“Exército de precários”
“O que é o ‘cratês’? O ‘cratês’ é o eduquês da troika”. Mário Nogueira, secretário-geral da Federação Nacional dos Professores (FENPROF), faz a pergunta, dá a resposta, e olha para o mandato de Nuno Crato como um período em que a Educação não foi vista como um investimento, em que se reduziram custos e recursos humanos, em que o quadro da classe emagreceu significativamente. “Criou um exército de precários e pôs na rua 20 mil professores sem problema nenhum”. “Nunca foi um ministro presente, foi sempre um ministro ausente”, comenta.“Fúria avaliativa, examinite aguda”

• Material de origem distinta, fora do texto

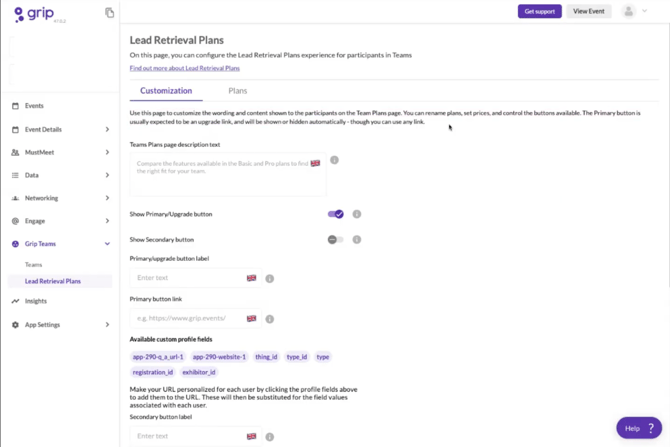Click language flag in Primary button link field

pyautogui.click(x=251, y=319)
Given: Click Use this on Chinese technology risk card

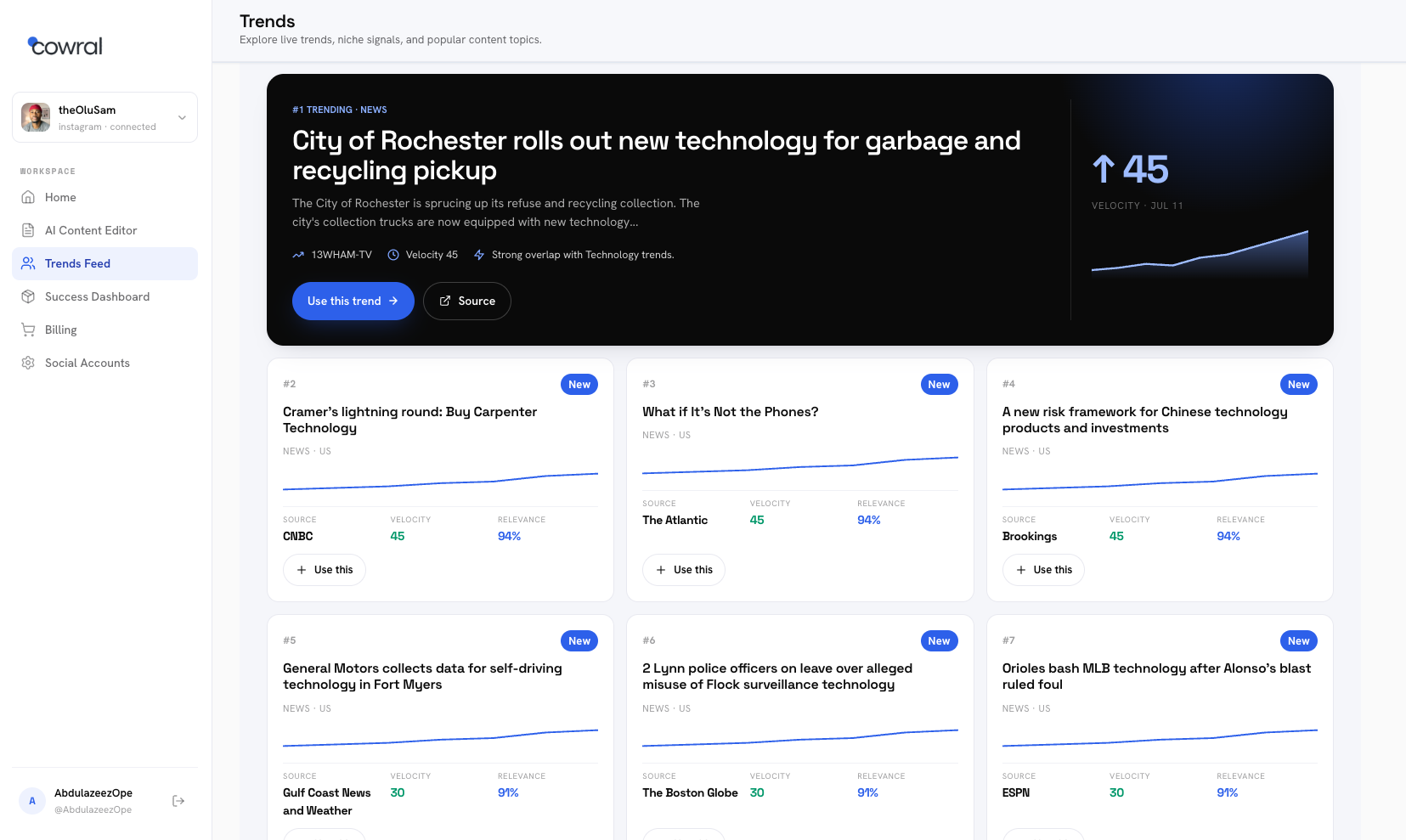Looking at the screenshot, I should [1044, 570].
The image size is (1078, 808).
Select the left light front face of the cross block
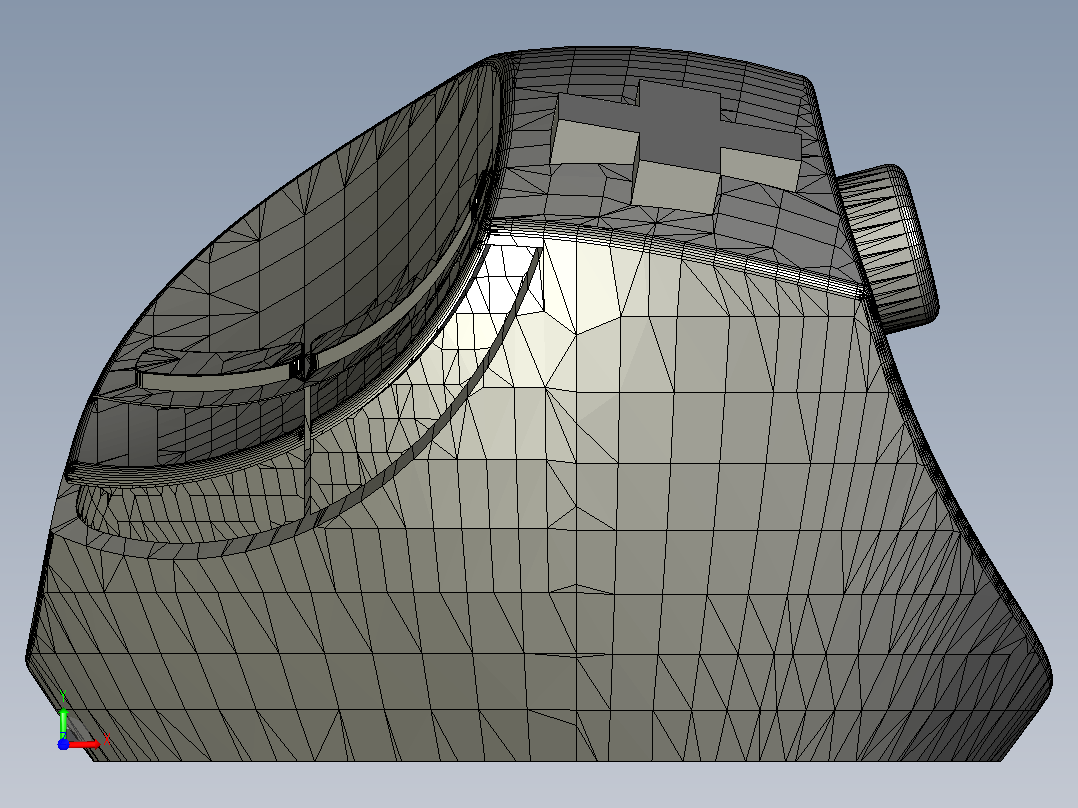pyautogui.click(x=593, y=142)
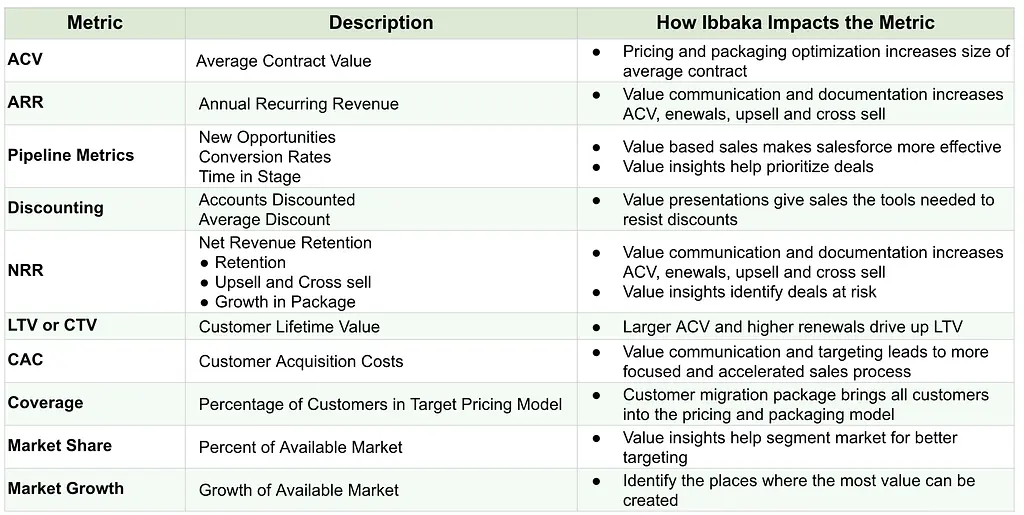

Lurdes Figueiral, presidente da Associação de Professores de Matemática (APM), faz uma avaliação sem panos quentes. A nota deste mandato não é apenas negativa, também é má. “Nuno Crato revelou, como era fácil de prever para quem o conhecia para além das parangonas dos jornais, a sua incompetência para gerir a pasta da Educação, uma vez que não tem qualquer preparação específica ou conhecimento das questão educativas reais, tendo-se construído com base em preconceitos que soube passar para a opinião pública com um discurso populista e cheio de generalidades que não correspondiam a uma análise sólida e com conhecimento de causa da realidade da Educação no país e no estrangeiro, limitando-se a ir ao encontro dos lugares comuns mais básicos e primários”, afirma.